Accusations et rumeurs, sabbats, tortures et condamnations au bûcher : avec cet éventail, le livre offre une bonne présentation de la problématique de la sorcellerie et surtout de ses fondements sociaux, conduisant à formuler et étudier la grande question qu’est celle du « refus des vieillards inutiles » dans la société des XVIe et XVIIe siècles. Un livre qui propose ou confirme d’intéressantes analyses, sous la plume de Brigitte Rochelantet, bien connue des lecteurs de La Revue française de Généalogie.

Trois questions à Brigitte Rochelandet

Historienne, spécialiste en histoire des mentalités, Brigitte Rochelandet s’intéresse plus particulièrement à l’histoire des femmes (plusieurs articles sont parus à ce sujet dans La Revue française de Généalogie). Pour son dixième ouvrage, elle a choisi le prisme des procès de sorcellerie, sujet qu’elle maîtrise parfaitement bien pour en avoir fait son sujet de thèse.

Qui êtes-vous ? 

Enfant, je fréquentais une bouquinerie, où je pouvais grimper sur des échelles, pour récupérer – et emprunter – des livres de La Comtesse de Ségur ou de La Bibliothèque verte. Tout cela m’a conduit à la fac. d’Histoire : DEUG, licence, maîtrise, DEA et doctorat, avec une spécialisation en histoire des mentalités et avec pour maître à penser le regretté Lucien Febvre, jusqu’à terminer avec une thèse sur les procès de sorcellerie au XVIe siècle, en Franche-Comté.

Pourquoi ce livre ?

En fait, ce dixième ouvrage, presque tous les précédents ayant été consacrés à l’histoire des femmes, offre un retour aux procès de sorcellerie que j’avais étudiés pour ma thèse, en les replaçant dans l’actualité, avec ici bien sûr la question des violences faites aux femmes.
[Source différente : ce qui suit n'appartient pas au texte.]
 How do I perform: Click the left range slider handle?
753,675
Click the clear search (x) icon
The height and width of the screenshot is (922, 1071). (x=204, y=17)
On parle aujourd’hui beaucoup de sorcières, que les féministes prennent volontiers comme icônes, avec une certaine image de la femme, jeteuse de sorts et femme de pouvoir, faisant ce qui lui plaisait de sa vie et de son corps. C’est face à ces constats que j’ai décidé de retravailler le sujet, afin de faire la part des choses. 

Comment avez-vous travaillé ? 

J’ai repris toute la documentation que j’avais réunie pour ma thèse, soit pas moins de 800 procès francs-comtois du XVIe siècle, auxquels j’en ai ajouté 200 nouveaux, qui avaient eu lieu dans l’ancienne principauté – luthérienne – de Montbéliard. Je les ai tous étudiés ou réétudiés, en les remixant et en cherchant notamment à dégager des profils, tant des sorcières – et des sorciers – que de leurs accusateurs et de leurs juges.

Ces sorcières, généralement accusées d’avoir rendu malades ou fait mourir des animaux ou des hommes, et aussi d’avoir participé au sabbat avec le diable, étaient en fait rarement des guérisseuses ou des sages-femmes. Villageoises, elles étaient des femmes ayant dépassé les 40 ans – donc, pour l’époque, des femmes âgées et n’ayant plus de vie sexuelle, d’où toute l’importance de la dénonciation de leurs relations avec le démon. Appartenant plutôt, pour les rurales, à la petite paysannerie, alors que les accusées citadines étaient de milieux plus aisés, elles étaient toutes mères de famille, tout en étant en fait considérées comme inutiles à la communauté dans laquelle elles vivaient. Voilà pourquoi, à la lumière de mes nouvelles approches, ces procès qui les ont conduites au bûcher vont se révéler à plus d’un niveau révélateurs des mentalités de leur temps et de l’évolution de ces mentalités, avec ici mon sous-titre : Erreur judiciaire et complot misogyne. Un travail qui fut en tous les cas absolument passionnant .

Références

La chasse aux sorcières. Erreur judiciaire et complot misogyne, Brigitte Rochelandet, Cêtre, septembre 2022, 176 pages, 20 €, ISBN : 978-2-87823-305-6.